A Season in Hell is a series of journal entries I wrote in 2022-23, chronicling the last few torturous months I spent working on my novel The Bright Sword—going from stuck to unstuck. If you want to take it from the top, start here.
January 4
One of the deep mysteries about novels, to me, is how much easier it is to read them than it is to write them. When you read a novel you see it with total clarity. It’s easy. You immediately know what’s working and what isn’t. You know when someone’s acting out of character. You see how everything fits together. It’s obvious. It’s right there on the page!
But the second you start writing a novel, a fog descends. Suddenly you’re flying blind, on instruments alone. I have never been as lost and confused in somebody else’s books as I get in my own. How does this relate to that? What would X say when Y happens? Is this bit totally unnecessary? You’re just groping around in the dark. Even while it’s still perfectly obvious to other people what you’re doing wrong. Frankly it’s embarrassing.
January 6
I have notes from my editor.
Actually the notes came several days ago, but because I am a tender baby frog I worried that reading them might derail my “creative process,” so I waited till I’d finished a bunch of revisions before I actually screwed my courage to the sticking point and looked at them.

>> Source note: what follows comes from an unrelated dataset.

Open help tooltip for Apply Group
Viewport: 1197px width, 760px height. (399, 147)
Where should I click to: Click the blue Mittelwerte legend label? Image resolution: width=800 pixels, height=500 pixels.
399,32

I strongly admire people who handle feedback well. My wife and many of my friends do; I know this because I give them feedback all the time. But although I freely dish it out, I suck at at taking it. I often need actual meditation before I attain the necessary openness to the universe to accept it with joy. I know that those who give feedback are my allies, and I owe it to them to treat them as such and not as bitter, traitorous enemies. And mostly I do. But not without a struggle.
My creative anti-bodies want to reject the feedback like an incompatible organ transplant. It triggers in me a desire to counter-attack—it trips the hard-coded, irreversible launch sequence on some long-abandoned defensive missile emplacement in my soul. Stop it? But how?! The failsafe codes were lost years ago!
My three stock responses to any feedback are:
1) BUT I ALREADY DID THAT. SEE IT’S RIGHT THERE. SILLY RABBIT, YOU WEREN’T PAYING ATTENTION
2) SURE, OF COURSE, THAT’S WHAT I SHOULD DO. BUT IT’S IMPOSSIBLE FOR THESE NINE REASONS. I WOULD HAVE TO START OVER AND WRITE AN ENTIRELY DIFFERENT BOOK. IS THAT WHAT YOU WANT?
3) (this one is silent, for interior monologue only) YEAH, WELL, YOU WOULD THINK THAT
Used separately or in combination these simple phrases will render you proof against any helpful suggestions of any kind.
When it’s safe and warm on my laptop, where only daddy can see, my book seems so strong and full of promise. But when exposed to the elements it suddenly becomes fragile and empty. No, don’t look at it! Even the slightest pressure from somebody’s eye-beams will cause it to collapse like a house of cards (yes, I know it’s a cliché, thank you) into a disappointingly flat pile on the coffee table.
The roots of all this are not a mystery. It’s about shame. I tried so hard, and took so long, and talked about it so much, and somehow I still I wrote a bad thing. And it’s so mortifying that I would rather die—or alienate everyone I know—than admit it.
This is a very funny entry in light of how brilliant the book turned out, daddy. (Wait, is it only okay for YOU to say daddy???)
Feedback can be excruciating for many people. It is for me, though by this point in life, I brace and 'detach' so I can try to take it in as neutrally as possible. Thanks for this great post.